MiRNAs have been identified by three common approaches: direct cloning, forward genetics and bioinformatics predication followed by experimental validation (Jones-Rhoades et al. 2006). Forward genetics is rarely used for plant microRNA discovery (Jones-Rhoades et al. 2006). Cloning is the most direct and initial method for large-scale miRNA discovery (Reinhart et al. 2002; Jones-Rhoades et al. 2006). It includes isolation of small RNAs, ligation of small RNAs to adaptor oligonucleotides, reverse transcription, amplification and sequencing (Jones-Rhoades et al. 2006). The early sequencing method is conventional Sanger sequencing, which was successful in identifying some conserved miRNAs (Reinhart et al. 2002; Sunkar and Zhu 2004; Axtell and Bartel 2005), but is relatively in low-depth and not ideal for discovering evolutionarily young miRNAs with low abundance (Moxon et al. 2008).

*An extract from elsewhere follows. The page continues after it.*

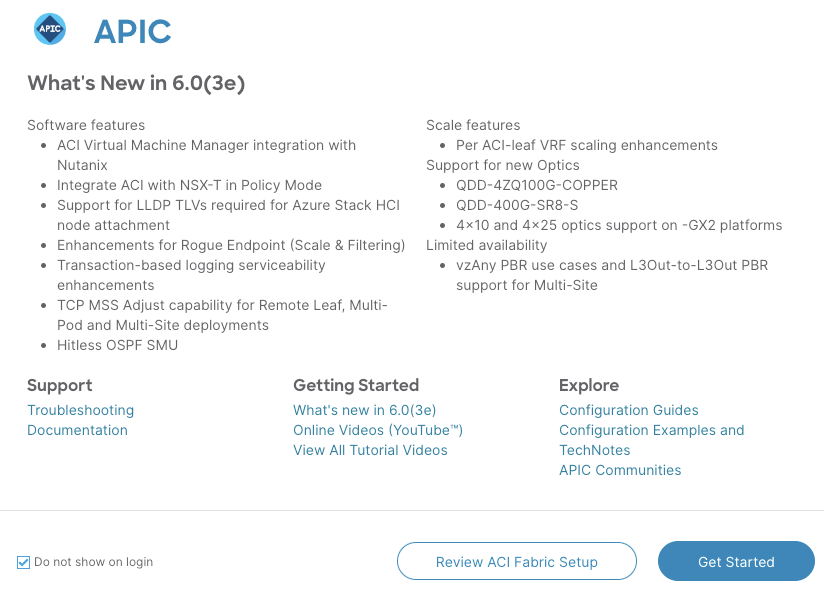The height and width of the screenshot is (593, 824).
Task: Click the Get Started button
Action: [736, 561]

The next generation sequencing (NGS), such as the 454 technology and the Solexa platform, provides a powerful high throughput tool, which has greatly facilitated the identification of novel miRNAs (Lu et al. 2005; Rajagopalan et al. 2006; Fahlgren et al. 2007; Yao et al. 2007; Moxon et al. 2008; Sunkar et al. 2008; Zhao et al. 2010; Chi et al. 2011).

However, cloning method suffers from several limitations such as sequence-based biases during the cloning procedures, and difficulty in detecting miRNAs expressed in low levels or only in response to certain stressors (Jones-Rhoades et al. 2006). Bioinformatics approaches can be a great complement to overcoming these limitations (Jones-Rhoades and Bartel 2004; Jones-Rhoades et al. 2006; Gebelin et al. 2012). Thus, a combination of bioinformatics prediction and experimental validation approaches is often used to identify plant miRNAs.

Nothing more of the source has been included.